The Max Open Risk rule is part of PipFarm’s Pip Protector system. It's a multi-layered risk control feature that safeguards all funded accounts against excessive exposure.


When your unrealised losses reach or exceed 3%(2% on Instant accounts) of your starting balance, all open trades are closed automatically. It automatically monitors your account equity in real time and limits unrealised losses before they lead to a full breach.​

Important notes

⚙️ Max Open Risk is one component of the Pip Protector, which also includes the Maximum Risk per Trade Idea rule. Both must be respected simultaneously.

⚠️ Please also respect the Maximum Risk per Trade Idea rule and consider a one-hour cooling-off period before continuing the same trading idea.

Max Open Risk Limit

Max Open Risk is triggered when your unrealised loss on open trades reaches 3%(2% on Instant accounts) of your initial balance.
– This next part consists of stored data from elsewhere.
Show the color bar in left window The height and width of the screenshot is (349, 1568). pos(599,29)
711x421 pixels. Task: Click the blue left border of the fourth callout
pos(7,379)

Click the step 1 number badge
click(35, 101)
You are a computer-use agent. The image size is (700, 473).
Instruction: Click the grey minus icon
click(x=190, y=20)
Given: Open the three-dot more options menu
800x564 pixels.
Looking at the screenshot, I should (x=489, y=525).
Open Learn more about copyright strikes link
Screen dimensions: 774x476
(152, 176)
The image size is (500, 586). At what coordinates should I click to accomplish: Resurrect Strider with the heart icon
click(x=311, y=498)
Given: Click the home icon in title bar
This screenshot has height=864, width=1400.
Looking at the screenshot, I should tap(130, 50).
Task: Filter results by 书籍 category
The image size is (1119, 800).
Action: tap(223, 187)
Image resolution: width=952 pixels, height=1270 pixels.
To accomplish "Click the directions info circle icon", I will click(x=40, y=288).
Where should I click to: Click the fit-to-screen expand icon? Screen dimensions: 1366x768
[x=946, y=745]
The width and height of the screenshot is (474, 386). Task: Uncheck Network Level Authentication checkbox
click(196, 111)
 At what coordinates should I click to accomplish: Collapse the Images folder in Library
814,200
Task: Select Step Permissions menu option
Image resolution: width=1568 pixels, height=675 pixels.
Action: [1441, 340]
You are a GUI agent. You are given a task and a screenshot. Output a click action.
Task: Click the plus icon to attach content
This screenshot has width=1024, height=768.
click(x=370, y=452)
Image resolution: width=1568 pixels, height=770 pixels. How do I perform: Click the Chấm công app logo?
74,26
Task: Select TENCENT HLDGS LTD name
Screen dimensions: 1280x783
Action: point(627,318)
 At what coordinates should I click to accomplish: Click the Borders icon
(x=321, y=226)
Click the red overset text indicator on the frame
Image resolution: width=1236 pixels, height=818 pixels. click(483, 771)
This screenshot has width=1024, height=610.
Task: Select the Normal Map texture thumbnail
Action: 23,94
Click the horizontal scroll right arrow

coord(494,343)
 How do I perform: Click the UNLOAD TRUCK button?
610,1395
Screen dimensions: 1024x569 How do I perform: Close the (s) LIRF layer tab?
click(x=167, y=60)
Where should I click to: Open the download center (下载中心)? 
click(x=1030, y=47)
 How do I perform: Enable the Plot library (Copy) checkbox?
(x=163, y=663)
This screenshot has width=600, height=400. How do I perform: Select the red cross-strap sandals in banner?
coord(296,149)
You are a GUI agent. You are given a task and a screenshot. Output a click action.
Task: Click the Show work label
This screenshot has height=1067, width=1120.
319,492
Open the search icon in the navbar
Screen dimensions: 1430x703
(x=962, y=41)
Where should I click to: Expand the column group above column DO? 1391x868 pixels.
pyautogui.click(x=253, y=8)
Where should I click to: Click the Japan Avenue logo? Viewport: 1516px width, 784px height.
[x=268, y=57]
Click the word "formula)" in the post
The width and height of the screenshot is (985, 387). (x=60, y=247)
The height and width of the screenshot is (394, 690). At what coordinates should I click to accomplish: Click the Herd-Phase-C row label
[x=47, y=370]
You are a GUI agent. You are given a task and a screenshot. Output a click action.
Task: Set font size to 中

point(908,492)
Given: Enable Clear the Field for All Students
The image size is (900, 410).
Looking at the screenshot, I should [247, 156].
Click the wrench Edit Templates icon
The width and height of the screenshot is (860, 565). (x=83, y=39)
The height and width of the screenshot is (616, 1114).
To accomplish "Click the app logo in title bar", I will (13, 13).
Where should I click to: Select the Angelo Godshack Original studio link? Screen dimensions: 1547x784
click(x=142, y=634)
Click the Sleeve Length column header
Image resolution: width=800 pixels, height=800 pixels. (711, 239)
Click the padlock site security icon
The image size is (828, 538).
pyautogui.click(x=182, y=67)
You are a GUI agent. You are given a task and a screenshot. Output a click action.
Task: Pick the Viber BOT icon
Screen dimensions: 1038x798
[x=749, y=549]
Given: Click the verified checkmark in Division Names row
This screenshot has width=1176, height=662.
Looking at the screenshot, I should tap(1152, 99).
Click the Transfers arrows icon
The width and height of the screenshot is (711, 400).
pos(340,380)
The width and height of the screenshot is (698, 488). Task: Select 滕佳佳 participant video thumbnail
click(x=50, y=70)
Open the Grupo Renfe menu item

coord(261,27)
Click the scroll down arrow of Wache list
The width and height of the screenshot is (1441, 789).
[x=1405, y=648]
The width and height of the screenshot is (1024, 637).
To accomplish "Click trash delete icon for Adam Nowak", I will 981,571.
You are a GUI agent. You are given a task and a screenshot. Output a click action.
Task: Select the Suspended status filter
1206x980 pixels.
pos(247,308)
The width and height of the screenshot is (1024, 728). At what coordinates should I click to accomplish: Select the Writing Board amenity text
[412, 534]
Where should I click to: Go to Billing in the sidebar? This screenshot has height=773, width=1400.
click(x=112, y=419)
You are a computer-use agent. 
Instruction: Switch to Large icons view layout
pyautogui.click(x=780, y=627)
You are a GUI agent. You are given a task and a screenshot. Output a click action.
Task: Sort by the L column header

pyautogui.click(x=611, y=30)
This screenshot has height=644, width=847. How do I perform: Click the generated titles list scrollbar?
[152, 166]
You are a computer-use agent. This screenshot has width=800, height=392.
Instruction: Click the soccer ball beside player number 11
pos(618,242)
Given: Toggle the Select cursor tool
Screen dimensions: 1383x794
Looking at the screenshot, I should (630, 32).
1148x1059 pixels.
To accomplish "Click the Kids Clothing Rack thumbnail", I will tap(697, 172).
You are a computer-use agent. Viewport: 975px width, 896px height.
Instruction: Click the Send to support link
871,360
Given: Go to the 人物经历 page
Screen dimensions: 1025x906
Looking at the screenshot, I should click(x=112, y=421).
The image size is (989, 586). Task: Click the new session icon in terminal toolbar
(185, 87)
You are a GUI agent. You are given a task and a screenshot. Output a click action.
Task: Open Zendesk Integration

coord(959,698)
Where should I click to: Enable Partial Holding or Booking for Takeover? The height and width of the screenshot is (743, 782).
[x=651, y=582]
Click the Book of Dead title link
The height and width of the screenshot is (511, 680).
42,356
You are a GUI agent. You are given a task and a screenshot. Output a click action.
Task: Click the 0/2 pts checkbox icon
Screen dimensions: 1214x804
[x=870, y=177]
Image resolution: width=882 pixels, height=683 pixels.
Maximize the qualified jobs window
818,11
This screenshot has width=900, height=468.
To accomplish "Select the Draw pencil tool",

The threshold is calculated using the following equation:

Balance - Equity > Starting Balance * 0.03 

Instant accounts:

Balance - Equity > Starting Balance * 0.02 

If your unrealised losses exceed this threshold, all open trades will be closed immediately.

Example

Let’s say you’re trading a $10,000 Instant Mode account:

Max Open Risk threshold:

$10,000 × 0.02 = $200 

When your equity falls below $9,800, the system will close all open trades.

FAQs

Does Max Open Risk Breach My Account?

No. Violating this rule is a soft breach and does not result in an immediate hard breach. Repeated events can lead to escalating consequences, such as stricter consistency or sustainability requirements, reduced profit share, and eventually a hard breach.

Can I reopen the same position if I close before Max Open Risk is triggered?

Yes. However, you should consider whether continuing to trade will breach the Max Risk per Trade Idea.